> [Source data]
....

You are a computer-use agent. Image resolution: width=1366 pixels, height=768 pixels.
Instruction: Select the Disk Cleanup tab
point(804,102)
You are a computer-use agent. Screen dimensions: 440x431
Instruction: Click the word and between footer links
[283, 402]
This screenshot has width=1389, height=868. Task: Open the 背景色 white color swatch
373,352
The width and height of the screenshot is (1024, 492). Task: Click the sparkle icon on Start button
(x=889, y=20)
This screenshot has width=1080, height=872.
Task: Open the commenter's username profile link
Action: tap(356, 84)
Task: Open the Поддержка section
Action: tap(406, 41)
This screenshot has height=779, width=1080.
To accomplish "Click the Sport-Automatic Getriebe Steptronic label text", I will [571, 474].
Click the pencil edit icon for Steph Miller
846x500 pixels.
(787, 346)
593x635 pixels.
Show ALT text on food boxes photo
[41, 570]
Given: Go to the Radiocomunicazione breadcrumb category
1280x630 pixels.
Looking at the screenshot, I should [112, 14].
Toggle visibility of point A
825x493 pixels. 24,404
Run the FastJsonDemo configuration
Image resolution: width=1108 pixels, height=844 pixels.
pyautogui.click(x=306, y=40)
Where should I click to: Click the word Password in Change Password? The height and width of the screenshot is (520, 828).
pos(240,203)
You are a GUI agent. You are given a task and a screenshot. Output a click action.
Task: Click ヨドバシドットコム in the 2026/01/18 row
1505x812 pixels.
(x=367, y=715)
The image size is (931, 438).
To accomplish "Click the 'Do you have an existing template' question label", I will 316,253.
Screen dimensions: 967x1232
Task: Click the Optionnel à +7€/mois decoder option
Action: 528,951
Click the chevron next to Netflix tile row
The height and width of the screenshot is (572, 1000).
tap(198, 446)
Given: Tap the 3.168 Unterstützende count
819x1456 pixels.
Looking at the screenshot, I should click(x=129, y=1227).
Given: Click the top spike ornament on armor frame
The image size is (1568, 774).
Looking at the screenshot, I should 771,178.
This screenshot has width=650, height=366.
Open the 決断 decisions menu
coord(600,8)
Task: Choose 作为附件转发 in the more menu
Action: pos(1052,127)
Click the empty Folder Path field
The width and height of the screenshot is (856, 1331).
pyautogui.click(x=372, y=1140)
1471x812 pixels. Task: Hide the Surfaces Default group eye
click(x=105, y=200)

....

> [Aim]
Please copy out, word for word, everything in the records from the line containing "The width and height of the screenshot is (1024, 492)." down to the line containing "Action: tap(356, 84)", including both of those lines.

> [Response to this task]
The width and height of the screenshot is (1024, 492). Task: Click the sparkle icon on Start button
(x=889, y=20)
This screenshot has width=1080, height=872.
Task: Open the commenter's username profile link
Action: tap(356, 84)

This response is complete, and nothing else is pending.